The Captiva originated from the Daewoo S3X concept car four years ago, but the 4.6-metre long five-door clearly carries much more Aussie influence than the Korean Holden Barina or Viva.
Australian stylist Mike Simcoe, of Monaro and Commodore VT fame, and Max Wolff, who shaped the SSX concept vehicle, crafted the Captiva’s body shape.
It works well, although the heavy D pillars negatively affect rear visibility and there are no rear camera or park distance control options.
The Holden’s high waistline makes it feel as though you’re sitting low and rather average comfort seats are lacking in shape. But there’s a rake and reach steering wheel, and a good driving position.
Fractionally shorter than the stylish Mazda CX-7, the Holden crossover has a smaller footprint than the Territory which is 219mm longer and 48mm wider. Expect the third row of seats to be better suited to children.

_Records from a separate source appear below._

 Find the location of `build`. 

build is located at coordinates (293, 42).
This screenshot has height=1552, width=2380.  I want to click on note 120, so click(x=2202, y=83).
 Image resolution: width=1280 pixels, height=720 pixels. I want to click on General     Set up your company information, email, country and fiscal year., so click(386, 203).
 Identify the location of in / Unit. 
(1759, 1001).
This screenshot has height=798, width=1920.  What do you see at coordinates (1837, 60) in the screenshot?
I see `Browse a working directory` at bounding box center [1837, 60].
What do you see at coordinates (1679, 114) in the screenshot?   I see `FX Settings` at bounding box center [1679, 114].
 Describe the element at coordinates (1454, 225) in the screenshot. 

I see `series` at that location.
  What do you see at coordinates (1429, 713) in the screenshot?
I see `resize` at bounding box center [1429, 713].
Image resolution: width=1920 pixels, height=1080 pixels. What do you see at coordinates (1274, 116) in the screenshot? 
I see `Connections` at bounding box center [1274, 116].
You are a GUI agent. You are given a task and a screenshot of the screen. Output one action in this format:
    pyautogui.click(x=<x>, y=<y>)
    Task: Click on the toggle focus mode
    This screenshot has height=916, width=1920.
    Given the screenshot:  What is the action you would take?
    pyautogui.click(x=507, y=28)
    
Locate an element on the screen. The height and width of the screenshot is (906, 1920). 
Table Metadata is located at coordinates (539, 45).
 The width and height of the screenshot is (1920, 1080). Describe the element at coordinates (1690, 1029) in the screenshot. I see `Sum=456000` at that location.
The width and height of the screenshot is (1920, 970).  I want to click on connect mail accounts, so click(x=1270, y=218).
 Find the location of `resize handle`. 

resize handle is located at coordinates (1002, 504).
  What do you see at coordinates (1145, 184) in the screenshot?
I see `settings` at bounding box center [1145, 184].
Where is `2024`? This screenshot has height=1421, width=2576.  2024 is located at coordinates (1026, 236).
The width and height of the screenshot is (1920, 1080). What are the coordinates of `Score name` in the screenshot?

Dedicated all-wheel drive fans see the Territory as a vehicle with a genuine 4WD system, and the Captiva as another part-timer.
A five-speed auto is allied to an electronically controlled AWD arrangement delivering 100 per cent of torque to the front wheels as a default setting but capable of up to a 50:50 split front and rear.
Traction control, an electronic stability programme, descent control system and active rollover protection are standard across the range; right from the entry level five-seater SX which costs $43,990.
Another $3000 buys the seven-seater CX, and the $49,990 LX seven-seater is $1000 less costly than the MAXX five-seater flagship version with slightly different styling. Diesel models carry different pricing structures, and start from $47,490. The whole range is auto only.
The traction control works well when the going gets rough and slippery, and the 3.2-litre, 169kW engine has ample grunt for all conditions although it’s noisy under load and the auto can be a trifle fussy.
Flexibility and response are enthusiastic, even if the 297Nm of torque is unable to match the 320Nm produced by the 2.0-litre, 110 kW turbo diesel Captiva that has more recently joined the line-up.
The petrol Captiva was more economical than the CX-7 reviewed recently, although our overall average of 12.7 litres/100km (22.2mpg) didn’t measure up to the official combined fuel figure of 11.5 litres/100km (24.6mpg).
Holden improved suspension and steering borrows from the VE Commodore, which has to be a good thing. Chassis developer John Taylor worked on the Captiva and was disheartened initially, before he found what could be done.
An unladen weight of 1770kg (1805kg for the seven-seater) is trim given the size and high specification.
Though the speed-sensitive power steering is light and rather uncommunicative, the Captiva turns in to corners eagerly, and the flat cornering and comfortable road manners inspire confidence. The 235/55 R18 Dunlop SP Sport tyres on the spoked alloy wheels are made in Japan.
An independent four-link rear suspension is matched to MacPherson struts up front to provide fine ride comfort.
We loaded our Captiva to the maximum with no effect on the vehicle’s good roadability which is helped by the hydraulic ride control that’s standard on LX level cars.
It automatically adjusts the suspension dampers to maintain a consistent 200mm ride height regardless of how heavily the vehicle is loaded.
Leather upholstery, electrically-operated driver’s seat, sun visors with illuminated mirrors; a leather-bound steering wheel, nicely lined pockets and six-disc CD player are among the LX treats.
However, the base SX has cloth trim, no computer or climate air conditioning, while the plastic-feel steering wheels is a constant reminder you’ve saved some money.
Captiva is a comprehensively equipped machine that is well in tune with local conditions. Early sales results underpin the fact that this Holden hits the mark.